One of the many political issues entangled in this debate is whether the British government has a responsibility to be more vocal about civil rights in Hong Kong. Last year, Chris Patten, who was the last governor of Hong Kong, claimed that Britain was wrongfully keeping quiet on Hong Kong for fear of damaging trade with China. And recently Joshua Wong, Hong Kong’s most well-known student leader, told British newspapers that the UK government ‘failed to keep its promise on democracy’.
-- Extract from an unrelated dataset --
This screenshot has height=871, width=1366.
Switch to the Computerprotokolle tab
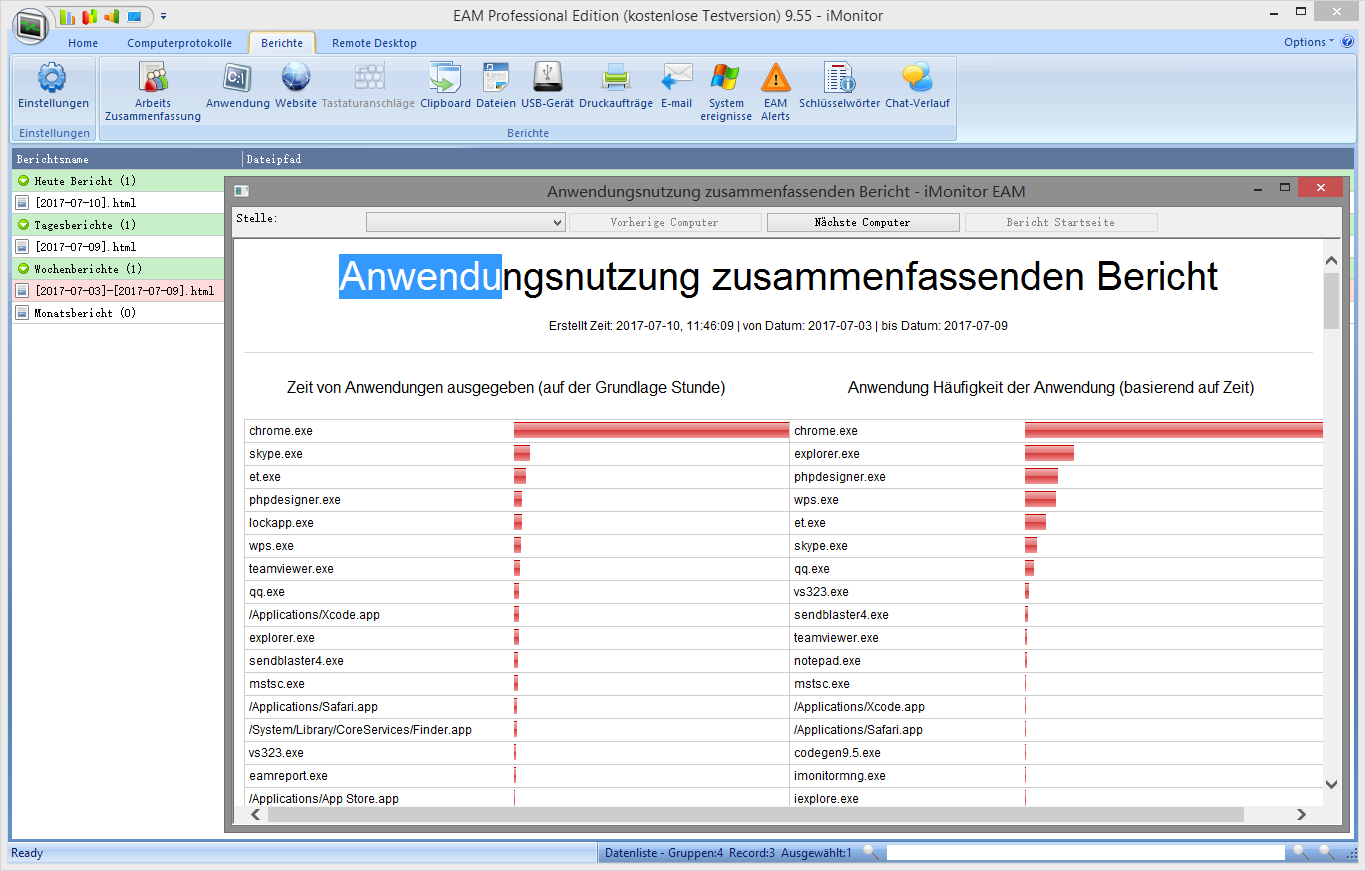[179, 43]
But what exactly is this ‘promise’?

Britain’s responsibility towards Hong Kong is manifest in the Sino-British Joint Declaration signed in 1984, when the British government promised to safeguard against any potential Chinese breaches. In the Declaration, the Chinese government guaranteed certain ‘basic policies’ that would ‘remain unchanged for 50 years’. But since all these policies are very vague, it is difficult to say if Beijing has breached the Declaration in its involvement in the election process of Hong Kong’s leader (who is known as the ‘chief executive’).
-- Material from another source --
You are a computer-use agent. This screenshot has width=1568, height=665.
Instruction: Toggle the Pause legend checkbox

The primary concern is that Beijing’s decision (in August last year) to place heavy restrictions on electoral reform may have breached the guarantee in Article 3(2) that Hong Kong ‘will enjoy a high degree of autonomy, except in foreign and defence affairs.’ But the words are vague enough for reasonable people to disagree on their meaning.

Similarly, Article 3(4) says that the ‘chief executive will be appointed … on the basis of the results of elections or consultations to be held locally’, but this does not explicitly prevent Beijing from indirectly controlling the process for the nomination of election candidates. Article 3(5) guarantees the rights ‘of the person’, but it is not obvious that these include equal rights to vote and stand for election.

“The problems Hong Kong faces go far beyond the struggle for democracy.”

I happen to think Beijing’s interference with Hong Kong elections runs contrary both to the Declaration and the Hong Kong Basic Law, but the issue is reasonably controversial and so it is not apt for Britain publicly to accuse China of violating the Declaration. Such accusations would only help Beijing to portray the struggle for democracy in Hong Kong as an exercise of foreign influence.

But nor is it right for China or Britain to dismiss the concerns raised. Precisely because the issue is controversial, Britain needs to be part of an ongoing discussion on the meaning of the Declaration and its implications on Hong Kong today. Importantly, the problems Hong Kong faces go far beyond the struggle for democracy.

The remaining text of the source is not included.